▸ **What to do**
Print exactly the line that contains "Task: Click the", then every following line through the end of the material; include nothing else and no pictures.

▸ **Recorded information**

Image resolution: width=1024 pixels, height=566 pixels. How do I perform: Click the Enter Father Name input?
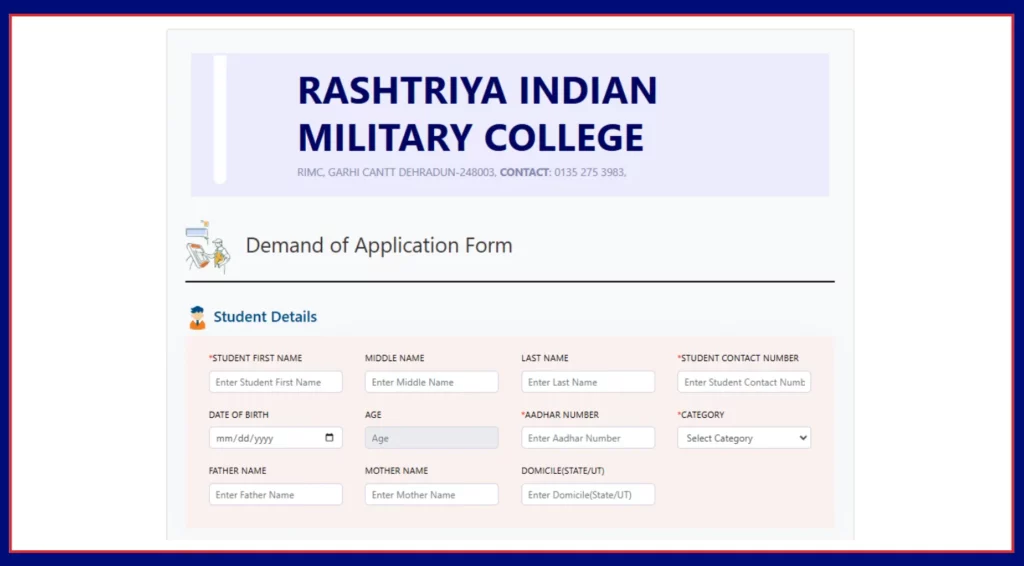pos(275,495)
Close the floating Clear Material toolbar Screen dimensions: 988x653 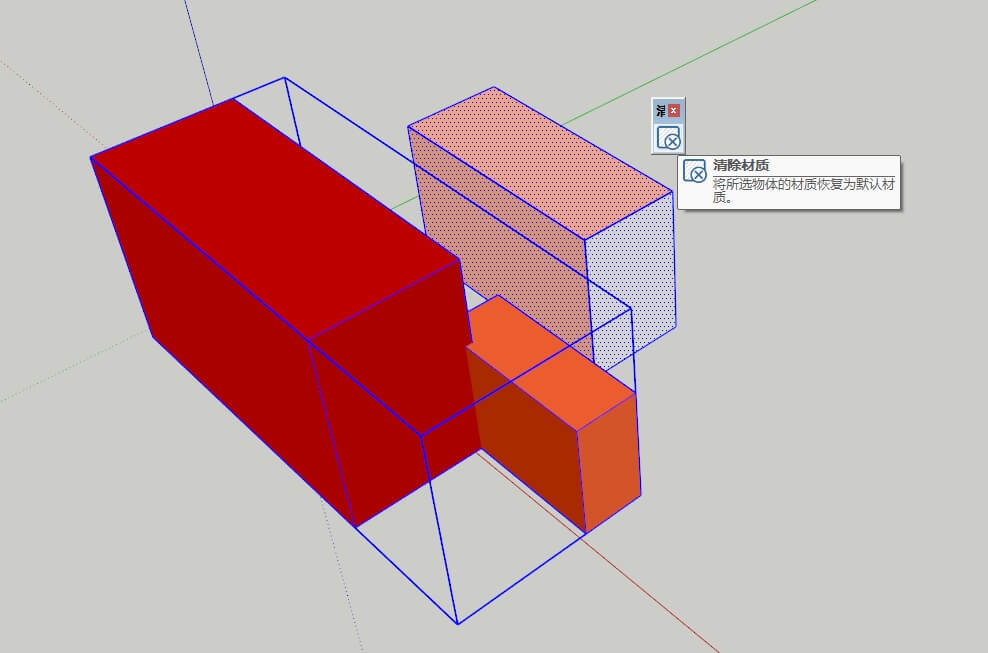pos(674,110)
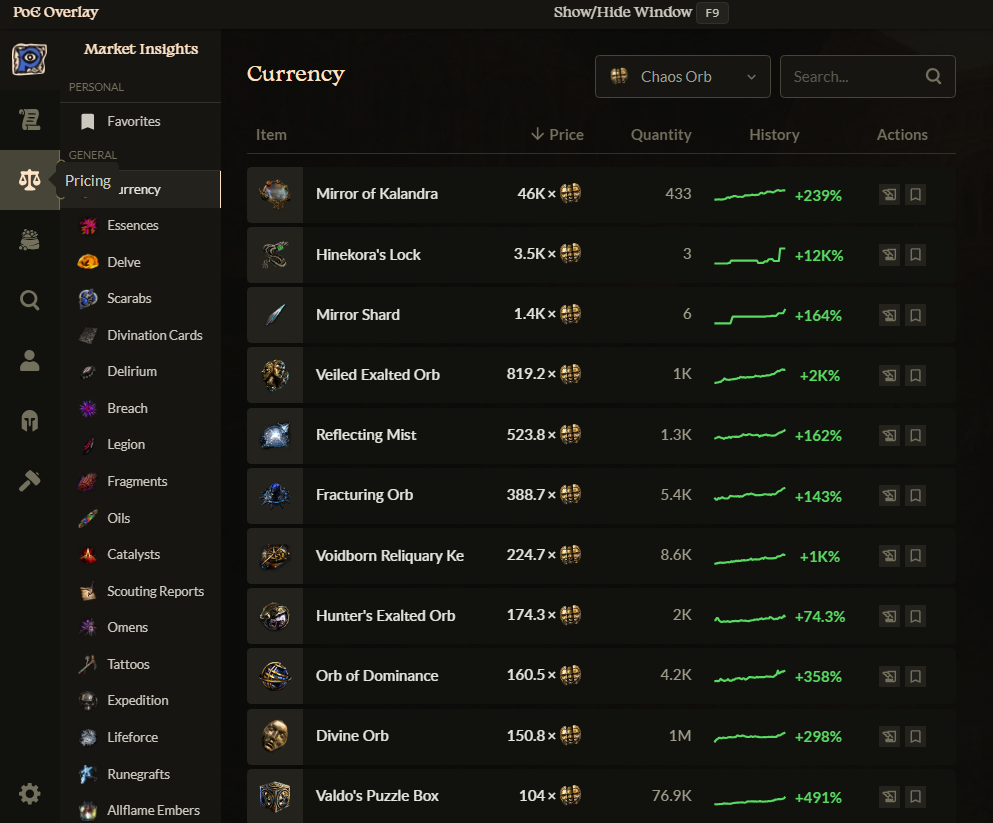
Task: Open the magnifier search icon in left sidebar
Action: point(30,300)
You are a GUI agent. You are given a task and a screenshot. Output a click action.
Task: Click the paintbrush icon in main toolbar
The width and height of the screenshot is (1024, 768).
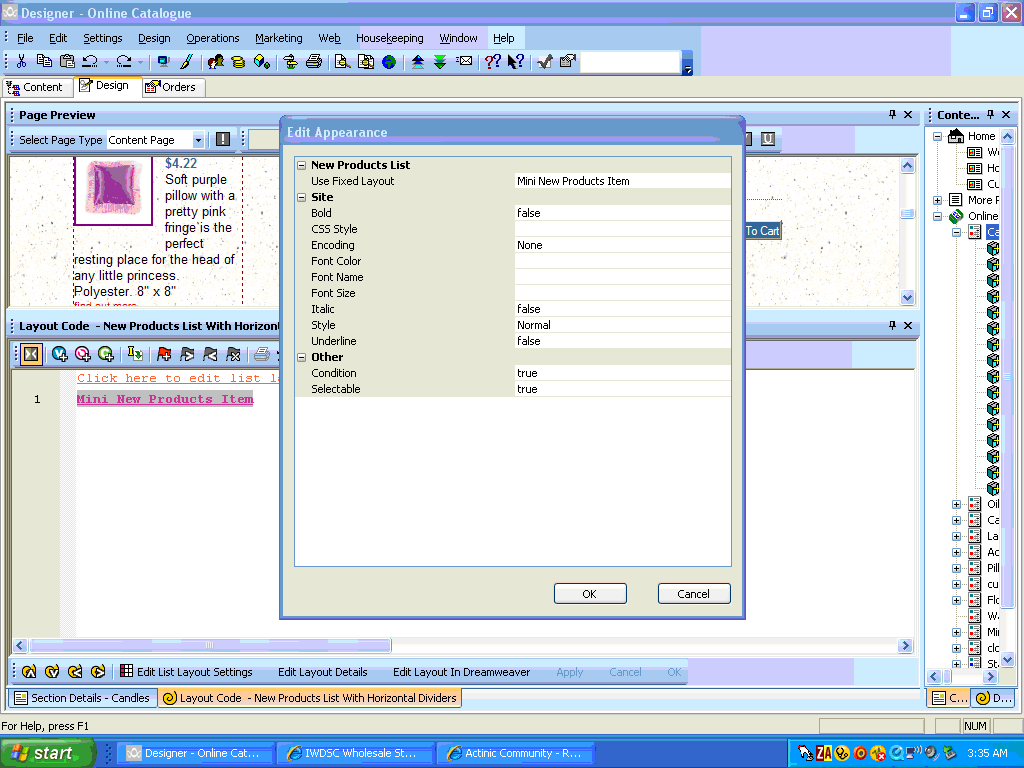click(186, 62)
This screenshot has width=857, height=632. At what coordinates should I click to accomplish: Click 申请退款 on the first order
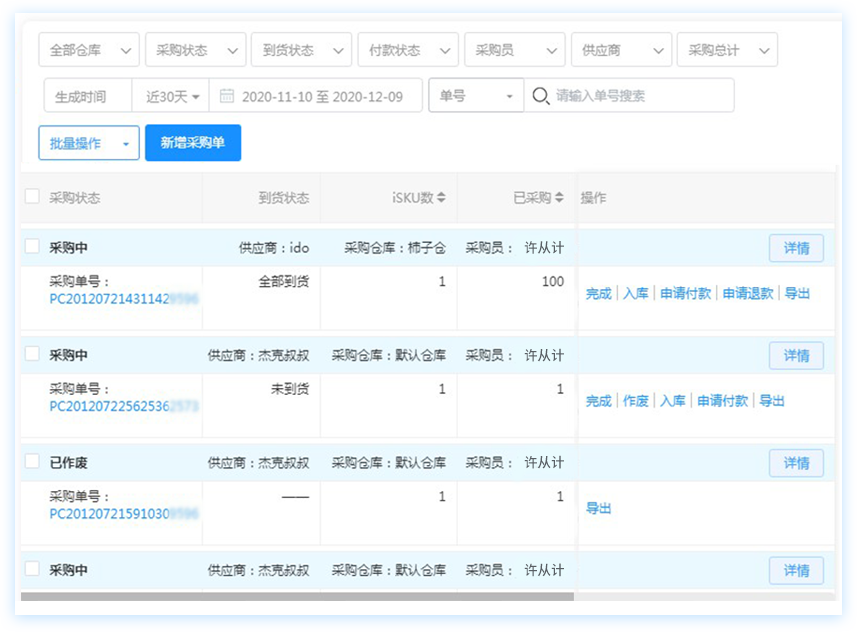(x=747, y=294)
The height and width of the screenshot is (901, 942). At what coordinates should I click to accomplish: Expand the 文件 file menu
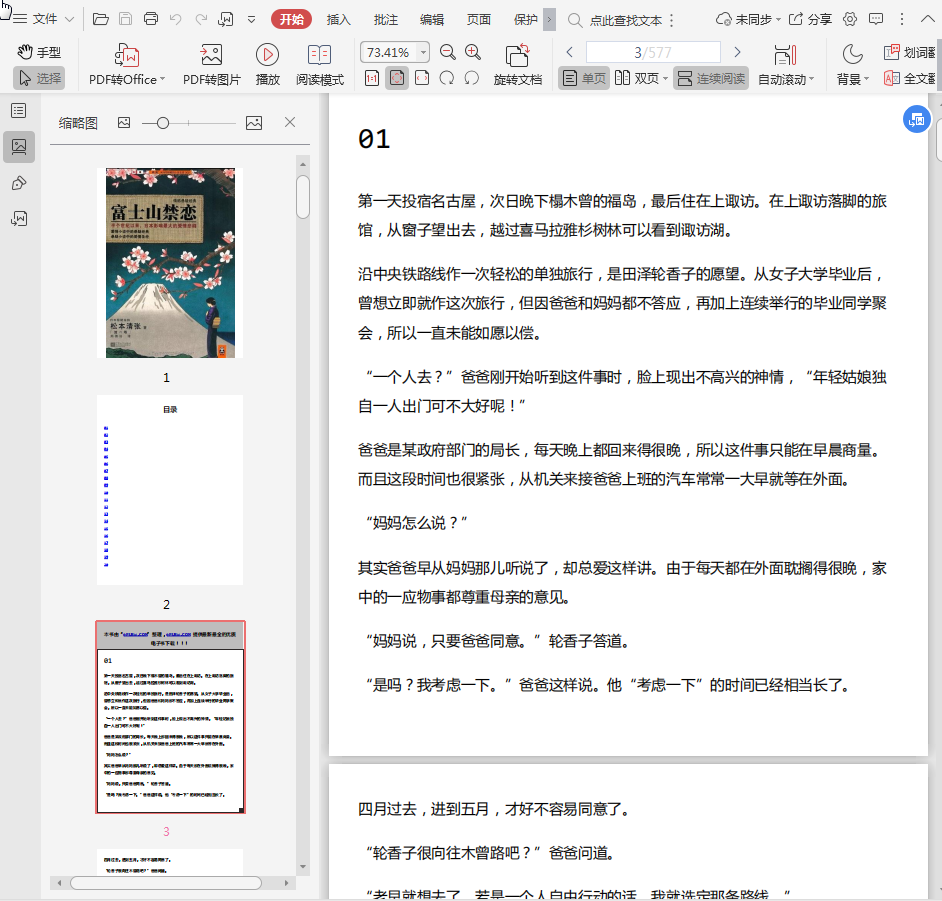pos(45,19)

▸ **Answer to the problem**
Task: Click the paintbrush icon in main toolbar
The width and height of the screenshot is (1024, 768).
click(186, 62)
This screenshot has width=857, height=632. At what coordinates should I click to accomplish: Click 申请退款 on the first order
(x=747, y=294)
The height and width of the screenshot is (901, 942). At what coordinates should I click to accomplish: Expand the 文件 file menu
pos(45,19)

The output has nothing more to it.